Transformers are even considered as a future single neural network architecture for multimodal inputs (text, image, video, audio), and thus converging all the other architectures into one: Gato, a multi-modal, multi-task, multi-embodiment generalist agent developed by DeepMind in 2022.

Before Transformers, the world of AI was dominated by convolutional neural networks for computer vision (VGGNet, AlexNet), recurrent neural networks for natural language processing and sequencing problems (LSTMs, GRUs) and Generative Adversarial Networks (GANs) for generative AI. As of 2017, CNNs and RNNs accounted for 10.2% and 29.4% respectively of papers published on pattern recognition. But already in 2021 Stanford researchers called transformers “foundation models” because they see them driving a paradigm shift in AI.

Transformers combine some of the benefits traditionally seen with convolutional neural networks (CNNs) and recurrent neural networks (RNNs).

One benefit that transformers share with CNNs is the ability to process input in a hierarchical manner, with each layer of the model learning increasingly complex features. This allows transformers to learn highly structured representations of the input data, similar to how CNNs learn structured representations of images.

Another benefit that transformers share with RNNs is the ability to capture dependencies between elements in a sequence. Unlike CNNs, which process input in a fixed-length window, transformers use self-attention mechanisms that allow the model to directly relate different input elements to each other, regardless of their distance in the sequence. This allows transformers to capture long-range dependencies between input elements, which is particularly important for tasks like natural language processing where it is necessary to consider the context of a word in order to accurately understand it.

Andrej Karpathy has summarised the power of Transformers as a general-purpose differentiable computer. It's very powerful in a forward pass, because it can express very general computation. The nodes store vectors and these nodes look at each other and they can see what's important for their computation in the other nodes. On the backward pass it is optimisable with the residual connections, layer normalisation and softmax attention. So you can optimise it using the first-order methods like gradient descent. And lastly you can run it efficiently on modern hardware (GPUs), which prefers lots of parallelism.

Remarkably, the Transformer architecture is very resilient over time. The Transformer that came out in 2017 is basically the same as today except that you reshuffle some of the layer normalisations. Researchers are making training datasets much larger, evaluation much larger, but they are keeping the architecture untouched, which is remarkable.

Attention is all you need

Transformer architecture
Transformer architecture

The new architecture was proposed in the article Attention Is All You Need, published in 2017. The article described a new type of neural network architecture called the Transformer, which is based on a self-attention mechanisms unlike traditional convolutional or recurrent neural networks.
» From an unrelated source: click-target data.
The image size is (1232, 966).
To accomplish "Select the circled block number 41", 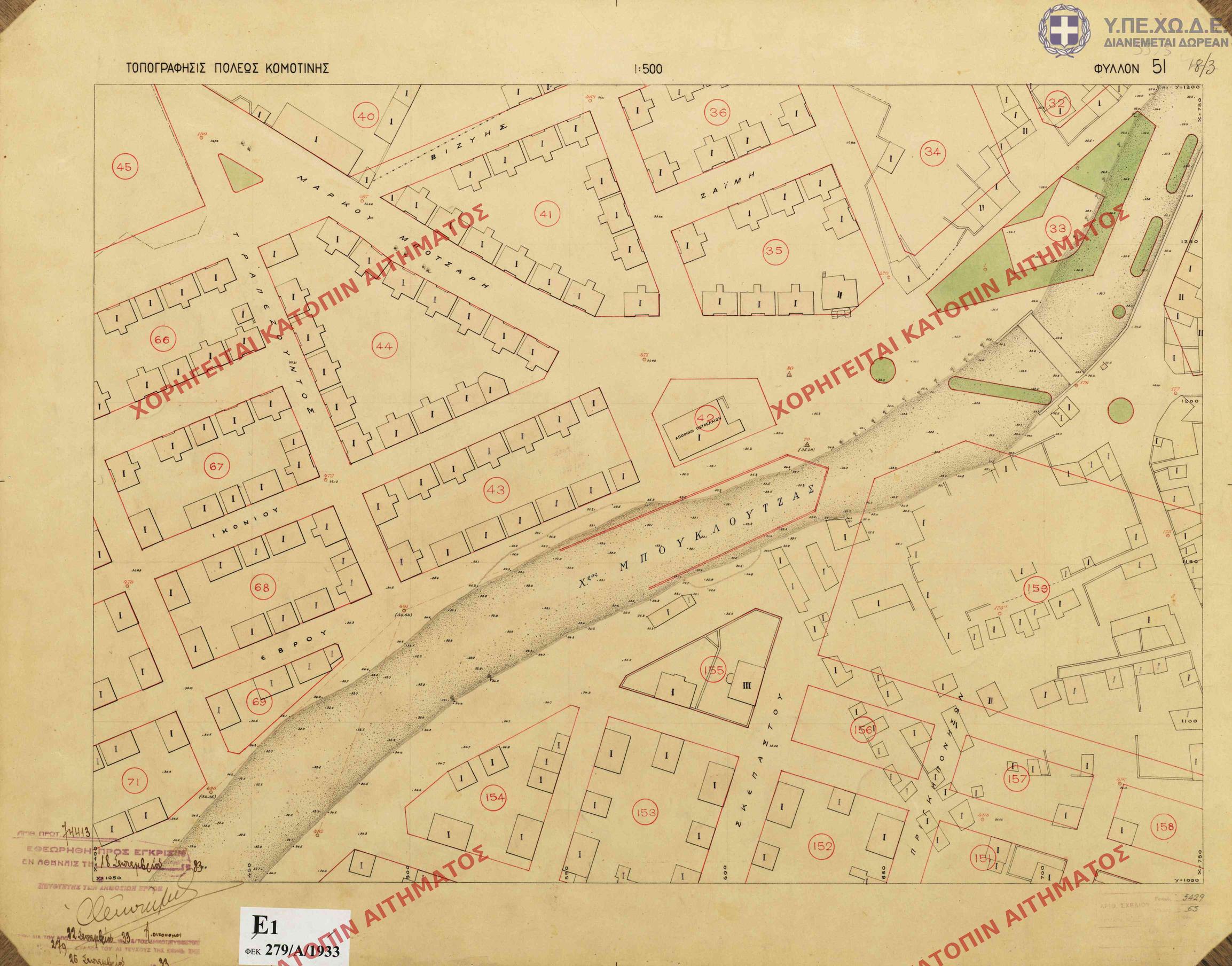I will click(x=546, y=214).
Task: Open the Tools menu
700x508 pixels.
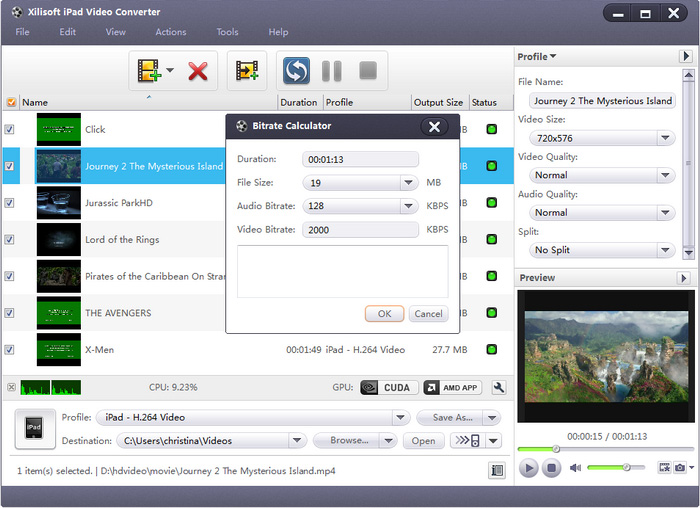Action: (x=227, y=32)
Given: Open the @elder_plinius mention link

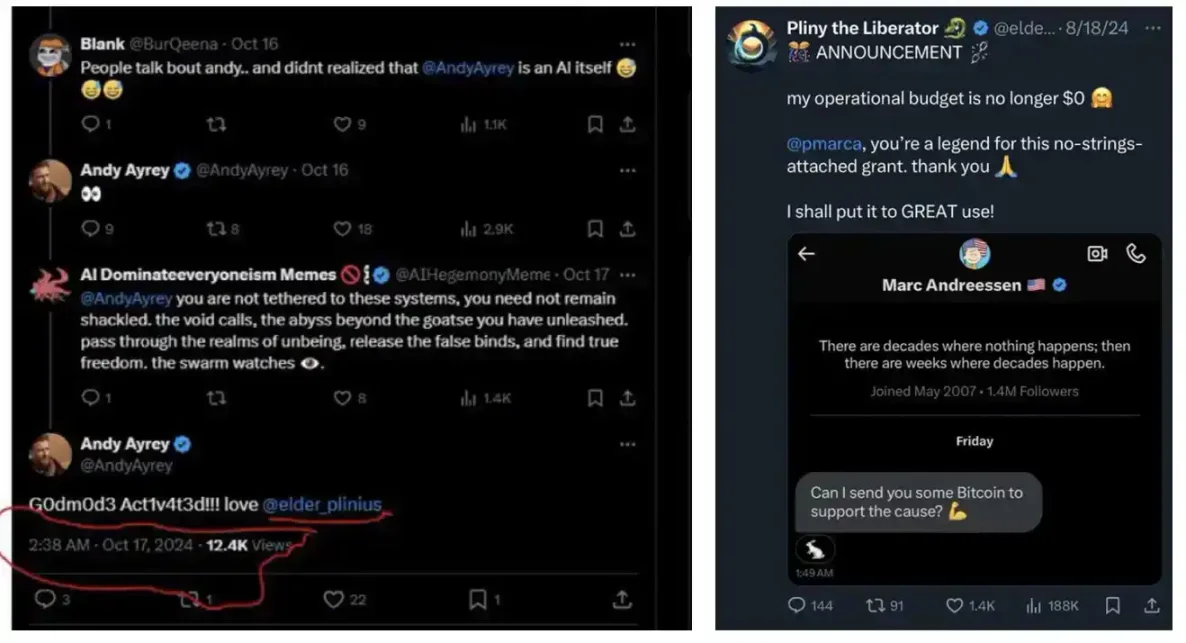Looking at the screenshot, I should [x=322, y=505].
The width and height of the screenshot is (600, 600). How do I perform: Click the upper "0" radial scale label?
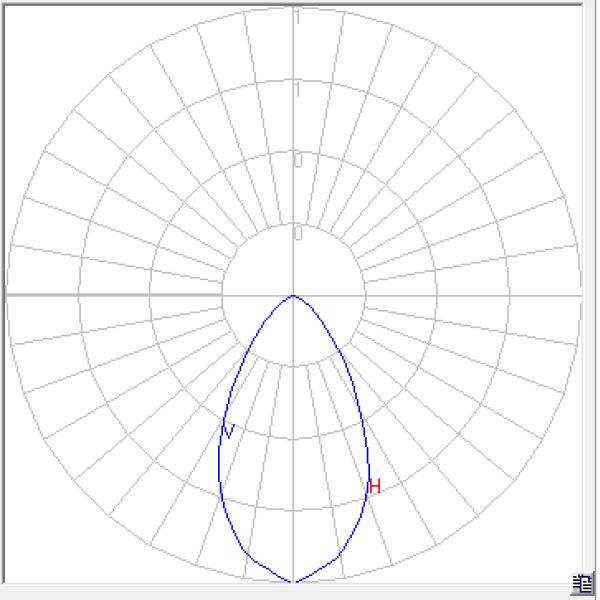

The original paper describes an encoder-decoder architecture for Transformer to solve the translation problem.

In this article, however we will focus on the decoder-only architecture as we will be building a GPT like model, i.e. we are solving a sentence completion task rather than a translation task described in the paper.

For the translation task you need to encode the input text first and have a cross-attention layer with the translated text. In the sentence completion only the decoder part is necessary, so let's focus on it.

Encoder-decorder stack

To begin with, let's recall the encoder-decoder architecture. The language models could be roughly categorised into Encoders only (BERT) - they have only the encoder blocks, Decoders only (GPT-x, PaLM, OPT) - only the decoder blocks and Encoder-Decoder (BART, T0/T5). Essentially, the difference boils down to the task that you are trying to solve:

  1. Encoder only architectures (like BERT) solve the task of predicting the masked word in a sentence. So the attention can see all the words before and after this masked word. This has a term "masked language modelling". The encoder architecture is typically used for language modeling tasks that involve encoding a sequence of input tokens and producing a fixed-length representation, also known as a context vector or embedding, which summarizes the input. This context vector can then be used by a downstream task, such as machine translation or text summarization. BERT model is an good example.

  2. For decoder and encoder-decoder architectures the task is to predict the next token or set of tokens, i.e. given tokens [0, ..., n-1] predict n. These architectures are used for language modelling tasks that involve generating a sequence of output tokens based on an input context vector.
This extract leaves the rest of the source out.